Living With John Lewis

One of the most divisive unintended consequences of UK government policy protecting the country’s green and pleasant lands from development for the last 50 years is that there aren’t enough places being built for an increasing population to live in. For readers outside the UK sometimes confused as to why British property prices appear to have risen inexorably in the last few decades, the real reason is not the influence of international buyers or particularly well built homes. No, it’s simply been the effect of higher demand than available supply.

So who is John Lewis and what’s he got to do with all this?

John Lewis (JL) is a department store & through its subsidiary Waitrose, a food retailer to the British middle & monied classes and has been a venerable name throughout the country since 1864. Blessed with a trusted brand but beleaguered by the exodus to online and impacted by lockdowns like every other retailer, the JL mandarins sitting in HQ have come up with a simply superb idea to diversify. They’re moving into residential property. The initial plan is to build 10000 new homes for rental. If this sounds like a drop in the ocean in a country of nearly 70m people, actually it’s about 10% of the total new homes that were constructed in 2020. Therein lies the fundamental problem of course. The addition of housing stock is simply miles behind the pent up demand for a country of this size. Even if you recognise the rather dodgy official government measure of homes added to the housing stock (not just brand new) the total only reaches about 240,000 in 2020. By way of easy comparison, the US has a population about 4.5 times that of the UK and built 1.2m new homes in 2020, about 10 times that seen in the UK.

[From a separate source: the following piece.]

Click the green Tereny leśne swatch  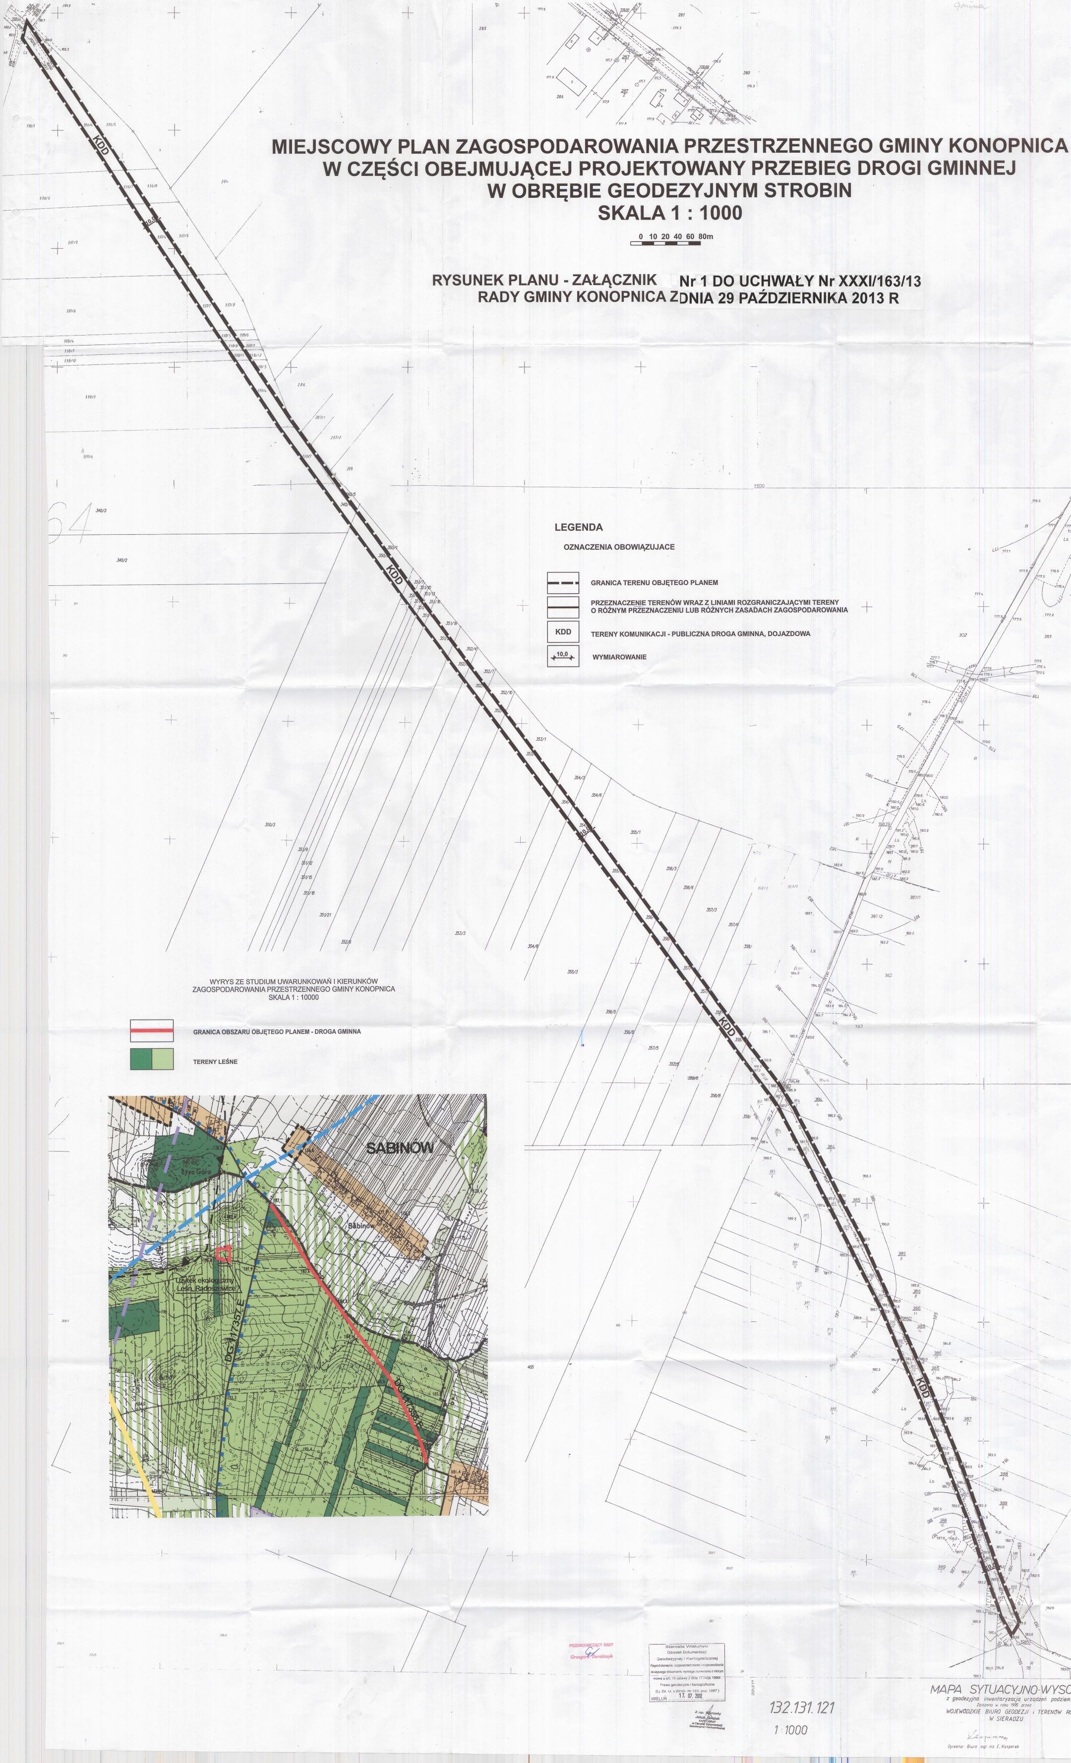(x=152, y=1059)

Many of you will have jumped ahead and started to imagine what happens to the supply and demand see-saw once the new stock rises. Well, yes, prices of existing stock will gradually become more affordable and price rises will slow and in some cases disappear completely. Whilst culturally, this will confound many who have tended to use their homes as an alternative to a pension in the last 25 years, it will enable a whole forgotten generation of those under 35 to be able to get on the ladder and rent or buy a home rather than living with parents or friends. Some old fashioned types might sniff at the idea of renting not buying. Well, the world has well and truly changed. Renting & leasing is the preferred method of access to cars, homes & many expensive goods and services for huge swathes of the under 35 age bracket. The concept of being laden down with a 25year mortgage in a fluid and flexible global world no longer works for many of us. And surely, at the end of the day a home is a place to live not an investment.

So back to our old friend John Lewis. Very soon Brits will be able to boast of living in a JL home with JL legendary customer service, furnished with JL furniture and JL accessories with a fridge stocked with JL fine groceries. That synergy will drive traffic back to the stores and online channels and create a cradle to grave relationship the like of which no retailer has managed since the twentieth century. Genius.